Submissions highlighting the patient/citizen active collaboration/contribution are particularly welcome.
Alzheimer’s disease (AD), burdens every aspect of a person’s life and has a significant socio-economic impact. There is no cure for such a condition and available treatments only address (partially) some symptoms but do not slow disease progression. Only a fraction of people with dementia get a timely diagnosis and many more are at risk. However, we still do not understand the final play out of potential risks on prognosis and who will eventually become a patient and when. Lack of reliable and affordable diagnostic/prognostic tools hampers identifying people who could take part in clinical trials and diagnosis in clinical practice for disease management. On the other hand, increased success in diagnosis without a curative treatment being available could mean an exponential increase in disease numbers, leading to a potential collapse in health care systems already under hard pressure.

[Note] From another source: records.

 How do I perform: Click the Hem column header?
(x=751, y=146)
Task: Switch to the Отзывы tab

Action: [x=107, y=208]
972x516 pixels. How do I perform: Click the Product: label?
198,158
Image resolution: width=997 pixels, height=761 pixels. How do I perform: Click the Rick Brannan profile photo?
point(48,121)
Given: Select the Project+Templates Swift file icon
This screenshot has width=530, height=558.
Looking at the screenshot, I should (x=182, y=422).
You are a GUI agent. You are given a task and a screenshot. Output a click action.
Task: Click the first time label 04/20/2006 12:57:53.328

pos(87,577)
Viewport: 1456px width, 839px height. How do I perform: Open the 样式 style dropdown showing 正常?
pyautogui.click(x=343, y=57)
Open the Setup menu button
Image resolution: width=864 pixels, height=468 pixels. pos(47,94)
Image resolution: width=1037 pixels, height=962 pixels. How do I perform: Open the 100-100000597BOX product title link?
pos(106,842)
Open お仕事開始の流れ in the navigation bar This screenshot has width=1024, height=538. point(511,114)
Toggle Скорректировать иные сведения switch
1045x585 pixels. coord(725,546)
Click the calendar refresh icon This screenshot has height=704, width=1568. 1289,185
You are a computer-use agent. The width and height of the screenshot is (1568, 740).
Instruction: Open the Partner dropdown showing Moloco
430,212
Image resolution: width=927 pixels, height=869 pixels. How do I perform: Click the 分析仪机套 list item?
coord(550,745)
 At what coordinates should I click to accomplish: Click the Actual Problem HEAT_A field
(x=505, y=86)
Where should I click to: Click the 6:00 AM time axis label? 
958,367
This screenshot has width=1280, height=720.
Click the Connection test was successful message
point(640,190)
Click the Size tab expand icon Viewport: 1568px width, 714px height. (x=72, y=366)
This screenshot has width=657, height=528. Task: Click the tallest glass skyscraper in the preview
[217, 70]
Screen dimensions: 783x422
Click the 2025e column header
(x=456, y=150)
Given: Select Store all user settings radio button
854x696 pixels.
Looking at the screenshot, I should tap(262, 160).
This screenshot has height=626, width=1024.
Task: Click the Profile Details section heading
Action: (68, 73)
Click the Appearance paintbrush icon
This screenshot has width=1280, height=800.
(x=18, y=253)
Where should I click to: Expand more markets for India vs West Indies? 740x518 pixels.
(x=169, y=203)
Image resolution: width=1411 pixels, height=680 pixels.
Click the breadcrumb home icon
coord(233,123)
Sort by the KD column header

To tackle the above challenge, it is fundamental to foster an “all-around” approach, able to deliver from the lab to the clinic. Robust tools, methods, and resources are needed to significantly de-risk the dementia area and to transform scientific knowledge to outcomes for the patients. The achievement of such opportunities depends on the ability to break silos and work together with a common agenda, across the public-private space. The silos are both scientific (e.g. “disease silos”) and due to differences in culture and incentives among the complex stakeholder community (industry, academia, regulators, payers, etc.). Importantly, the patients must be partners to ensure meaningful outputs and outreach to the citizens for full societal impact. This approach of “radical collaboration” has been very successfully implemented by the public-private partnerships of the European Innovative Medicines Initiative. The aim of this research topic is to demonstrate the power of such collaborative efforts in delivering new knowledge and resources for the dementia research community and the patients, and to foster new approaches for the translation of research outputs into valuable outcomes for people with dementia.
Thus, topic editors will welcome any types of manuscripts supported by the Journal – comprised of research article, brief research article, review, and mini-review – pertaining, but not limited to the following themes:
• Understanding of AD natural history and disease taxonomy.
• Filling AD pipeline with targets beyond the “usual suspects”.
• Trustworthy tools and methods for translation from target to treatment, shortening timelines and increasing the robustness of the system and its outputs. This includes (digital) biomarkers and endpoints for patient stratification and treatment effect assessment.
• (Sustainable) Infrastructures (e.g. clinical trial networks, biobanks, platforms) to support pre-clinical and clinical research.
• Innovative solutions for patient screening, recruitment, and the early generation of the patient and payer-relevant data.
• Big data approaches, advanced data analytics, and modeling (machine learning/artificial intelligence) to support dementia R&D.
• patient involvement and collaboration in research and development, including gathering of patient preferences, ethical, legal, and social aspects of dementia research.
Submissions highlighting the patient/citizen active collaboration/contribution are particularly welcome.